Task details ::
In the data, extract each line that holds the string "beside".

*** Opening of Exercise inputs ***

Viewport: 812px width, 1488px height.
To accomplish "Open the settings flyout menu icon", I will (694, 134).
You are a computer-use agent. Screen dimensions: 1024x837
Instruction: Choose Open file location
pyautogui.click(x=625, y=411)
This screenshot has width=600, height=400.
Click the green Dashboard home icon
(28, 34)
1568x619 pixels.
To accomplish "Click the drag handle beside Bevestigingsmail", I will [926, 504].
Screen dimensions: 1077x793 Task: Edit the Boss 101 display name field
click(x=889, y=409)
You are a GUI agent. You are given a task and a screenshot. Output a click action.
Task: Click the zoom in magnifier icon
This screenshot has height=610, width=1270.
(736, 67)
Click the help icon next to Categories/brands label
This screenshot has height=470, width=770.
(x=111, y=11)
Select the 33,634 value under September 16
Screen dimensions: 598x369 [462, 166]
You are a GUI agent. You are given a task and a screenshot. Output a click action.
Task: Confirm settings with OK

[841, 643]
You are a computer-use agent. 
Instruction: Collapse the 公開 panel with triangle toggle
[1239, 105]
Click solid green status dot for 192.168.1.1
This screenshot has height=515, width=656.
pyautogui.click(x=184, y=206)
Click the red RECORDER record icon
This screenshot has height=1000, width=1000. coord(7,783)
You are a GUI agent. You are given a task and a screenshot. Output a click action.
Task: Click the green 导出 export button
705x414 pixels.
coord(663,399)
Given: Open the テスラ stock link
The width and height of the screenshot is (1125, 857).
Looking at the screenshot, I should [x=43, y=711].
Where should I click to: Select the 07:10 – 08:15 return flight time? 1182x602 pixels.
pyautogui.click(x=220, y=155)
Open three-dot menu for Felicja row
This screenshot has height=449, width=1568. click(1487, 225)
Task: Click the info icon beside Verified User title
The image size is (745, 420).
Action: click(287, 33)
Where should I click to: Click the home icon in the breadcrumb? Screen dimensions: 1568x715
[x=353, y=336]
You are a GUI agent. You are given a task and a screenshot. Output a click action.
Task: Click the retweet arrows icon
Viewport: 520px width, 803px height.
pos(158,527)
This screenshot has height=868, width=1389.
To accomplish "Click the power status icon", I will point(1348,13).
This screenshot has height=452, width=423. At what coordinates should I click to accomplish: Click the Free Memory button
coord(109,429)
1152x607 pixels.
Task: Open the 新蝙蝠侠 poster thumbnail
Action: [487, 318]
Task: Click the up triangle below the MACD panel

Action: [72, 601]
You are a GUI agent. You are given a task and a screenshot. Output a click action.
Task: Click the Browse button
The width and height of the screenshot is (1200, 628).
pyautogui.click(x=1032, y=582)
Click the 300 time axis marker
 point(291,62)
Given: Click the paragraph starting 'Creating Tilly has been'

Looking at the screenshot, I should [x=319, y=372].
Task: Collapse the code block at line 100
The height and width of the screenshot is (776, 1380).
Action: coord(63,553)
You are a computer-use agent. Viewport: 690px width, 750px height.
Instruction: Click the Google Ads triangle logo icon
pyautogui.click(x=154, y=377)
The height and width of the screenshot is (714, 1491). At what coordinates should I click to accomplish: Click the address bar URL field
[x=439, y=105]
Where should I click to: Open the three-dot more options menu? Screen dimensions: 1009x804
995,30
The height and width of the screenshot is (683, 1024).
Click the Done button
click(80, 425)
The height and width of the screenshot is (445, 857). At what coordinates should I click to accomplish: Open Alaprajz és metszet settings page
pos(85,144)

*** Close of Exercise inputs ***

Solution to the problem ::
To accomplish "Click the drag handle beside Bevestigingsmail", I will [926, 504].
Task: Click the info icon beside Verified User title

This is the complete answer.